Response to Help on “The Black Cat”, “The Cask of Amontillado” and “The Tell-Tale Heart”

I wish this will be helpful Tina. ______________________________________

( THE BLACK CAT)

Type of Work: Psychological realism ( murder + perversity) ---------

Themes and Meanings :

The story has many themes, most of them relating to human psychology and several in the form of contraries: reason versus the irrational; human being versus animal; self-knowledge versus self-deception; sanity versus madness; love versus hate; good versus evil; the power of obsession and guilt; and the sources or motives of crime. As in many of his works, Poe is interested in the borderline between opposites and how it may be crossed.

Despite the narrator’s explicit claim of sanity in the story’s first paragraph, he immediately shows himself self-deceived by terming his story “a series of mere household events.” Further, by the end of the first paragraph the narrator has circled to a contradictory position by expressing his hope for a calmer, more logical, and “less excitable” mind than his own to make sense of the narrative. A favorite adjective of his for pets, “sagacious”’ which he uses early in the story for both dogs and his cat Pluto, thus ironically indicates the wisdom he himself needs both to see life clearly and not to give in to the irrationality of drinking or violent behavior. What should distinguish man from beast-this is, the faculty of reason- the narrator too frequently abandons, a weakness expressed in the animal metaphor of his “rabid desire to say something easily” to the police searchers.

### Actions to take
1. In the passage about "The Black Cat," which adjective does the narrator favor for pets?
2. Transcribe the passage about "The Black Cat" from "Themes and Meanings" up to and including "may be crossed.".
Rely only on the passage about "The Black Cat" for your answers.

### Provided material
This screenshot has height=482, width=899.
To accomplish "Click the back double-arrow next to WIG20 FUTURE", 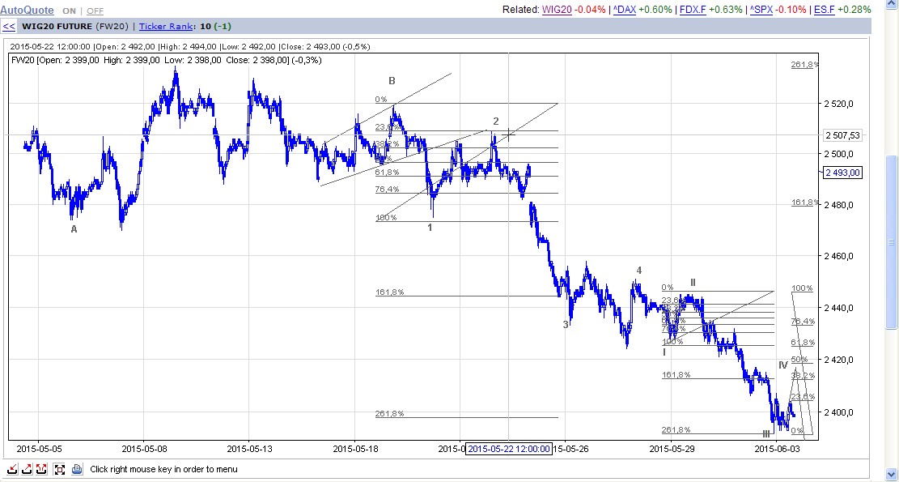I will [9, 27].
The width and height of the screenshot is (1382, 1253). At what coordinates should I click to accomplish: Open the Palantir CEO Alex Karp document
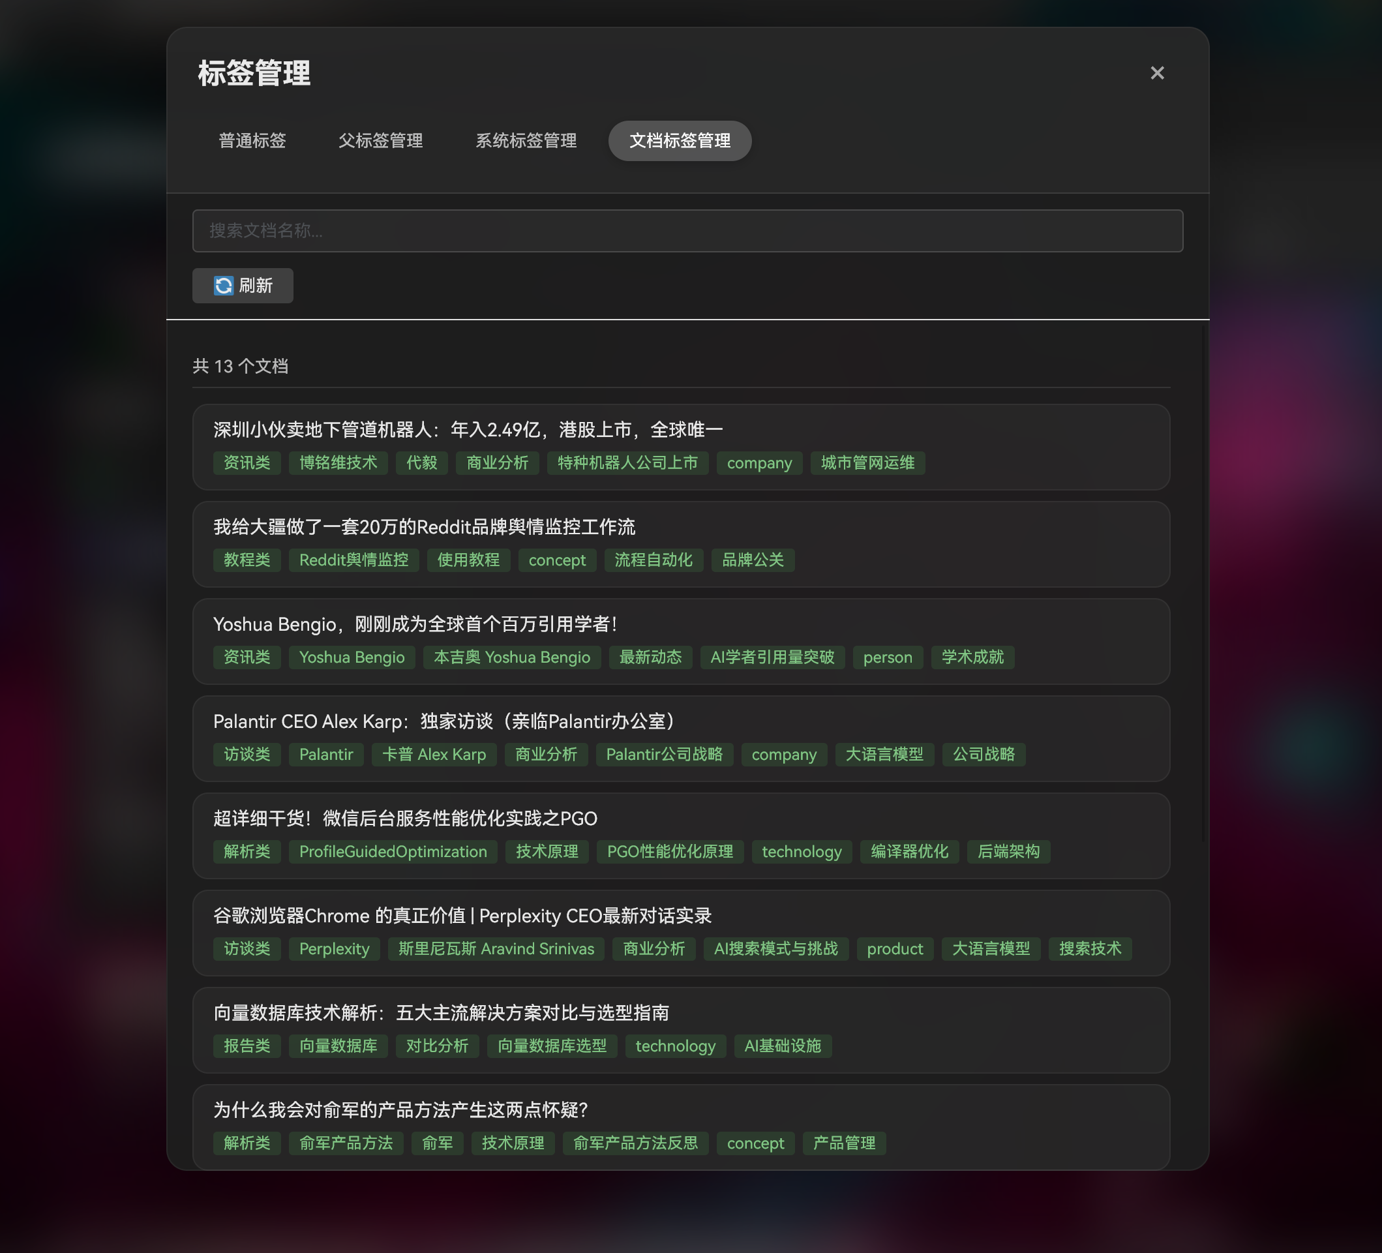pyautogui.click(x=446, y=721)
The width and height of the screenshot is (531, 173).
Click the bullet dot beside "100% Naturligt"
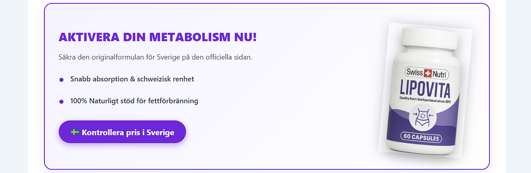coord(61,101)
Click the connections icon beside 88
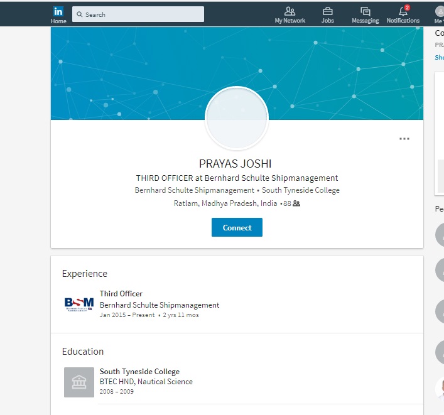Screen dimensions: 444x415 tap(296, 203)
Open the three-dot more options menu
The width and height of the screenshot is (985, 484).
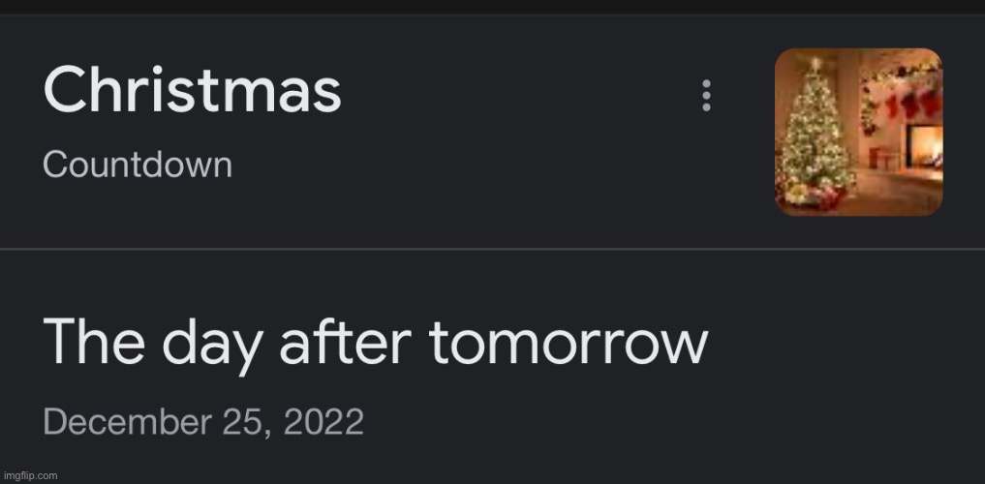pos(706,96)
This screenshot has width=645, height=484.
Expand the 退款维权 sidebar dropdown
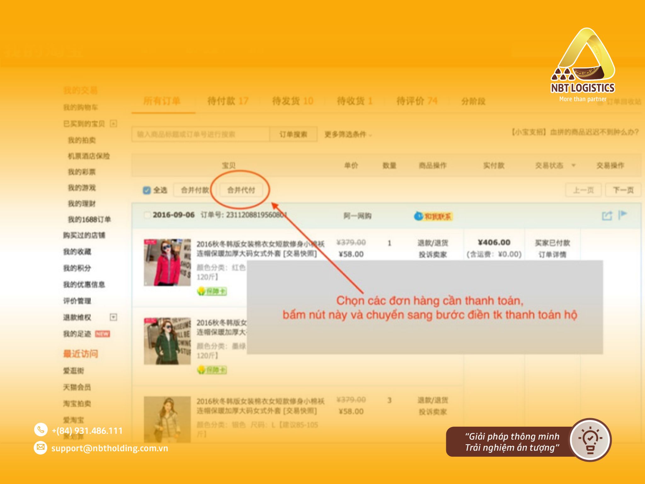(113, 317)
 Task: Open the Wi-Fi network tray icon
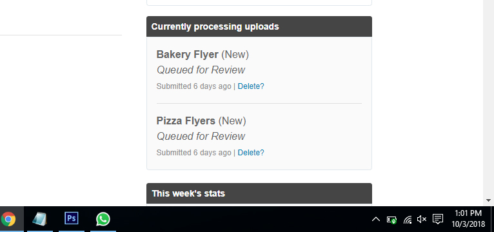click(408, 219)
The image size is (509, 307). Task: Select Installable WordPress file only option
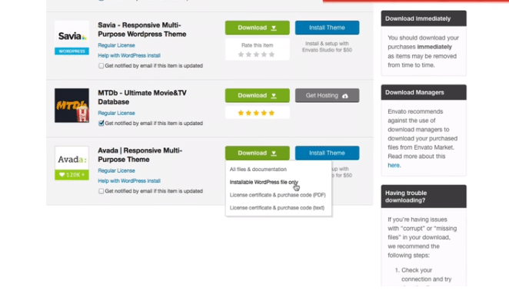point(264,182)

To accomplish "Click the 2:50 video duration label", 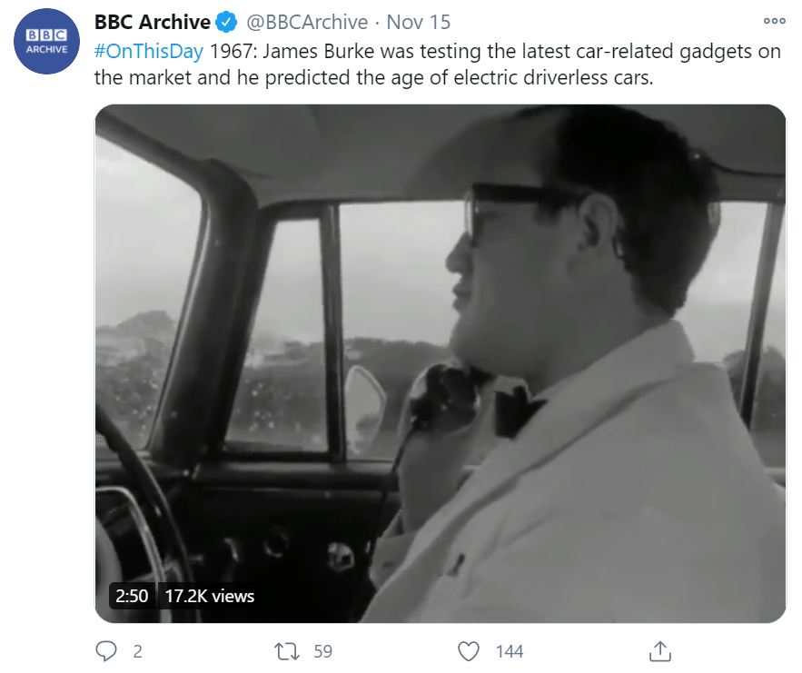I will 132,596.
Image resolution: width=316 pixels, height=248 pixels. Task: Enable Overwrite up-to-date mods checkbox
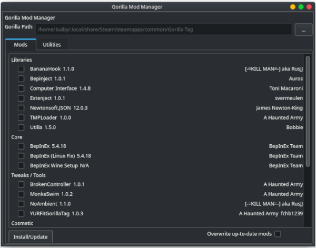[278, 234]
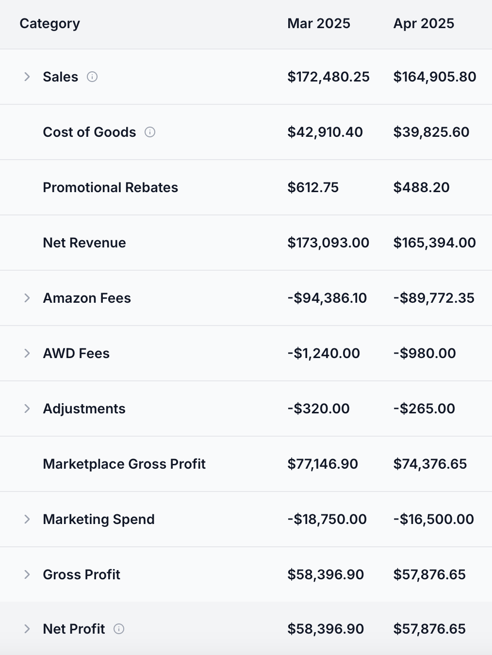Expand the Gross Profit row
Screen dimensions: 492x655
[27, 574]
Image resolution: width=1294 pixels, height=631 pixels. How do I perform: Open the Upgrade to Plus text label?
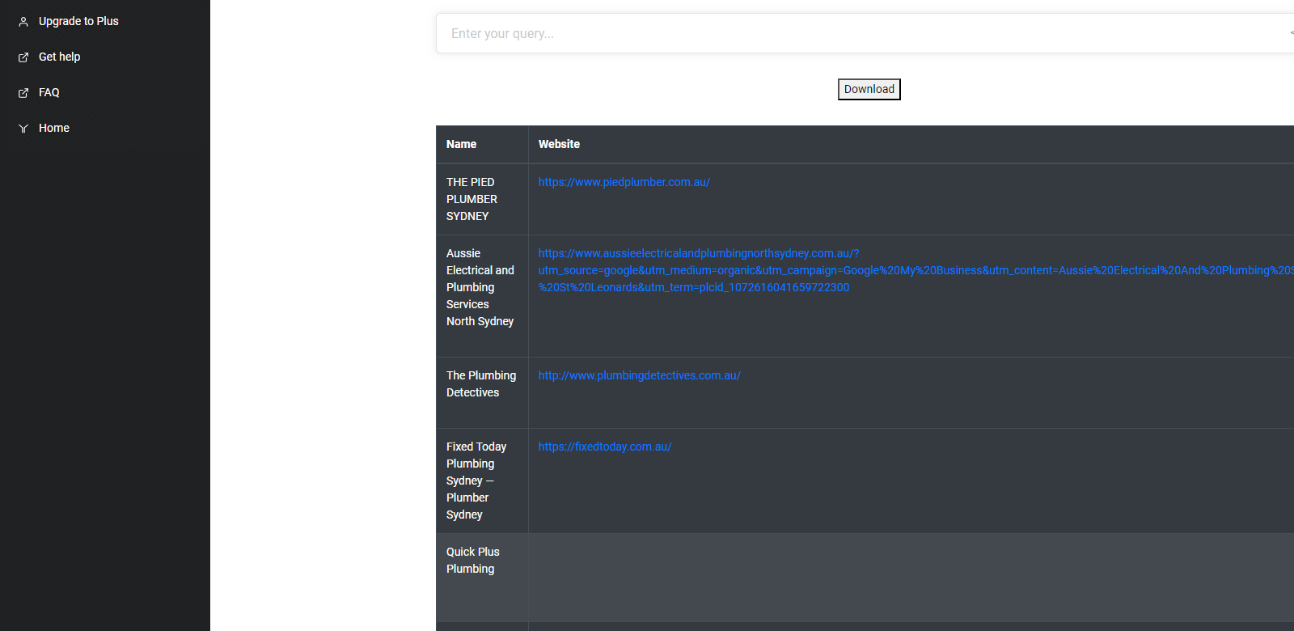pyautogui.click(x=78, y=21)

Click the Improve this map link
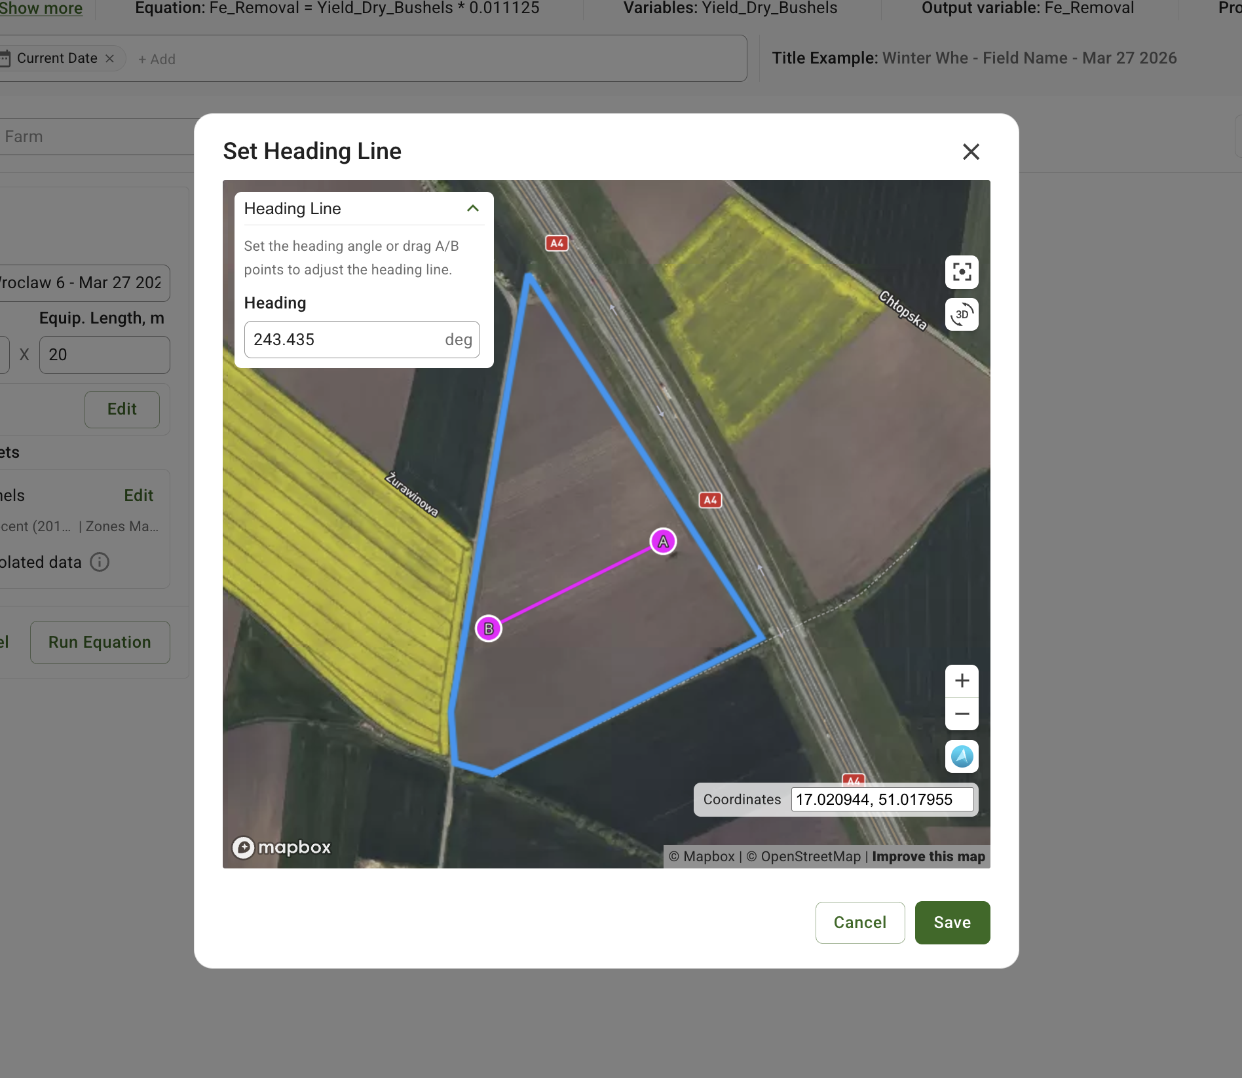pyautogui.click(x=928, y=856)
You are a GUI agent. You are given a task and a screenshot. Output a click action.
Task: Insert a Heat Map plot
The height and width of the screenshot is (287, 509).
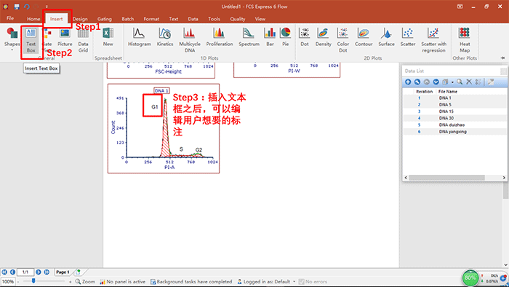pos(465,40)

### Solutions to the exercise
1. "Sagacious"

2.
Themes and Meanings :

The story has many themes, most of them relating to human psychology and several in the form of contraries: reason versus the irrational; human being versus animal; self-knowledge versus self-deception; sanity versus madness; love versus hate; good versus evil; the power of obsession and guilt; and the sources or motives of crime. As in many of his works, Poe is interested in the borderline between opposites and how it may be crossed.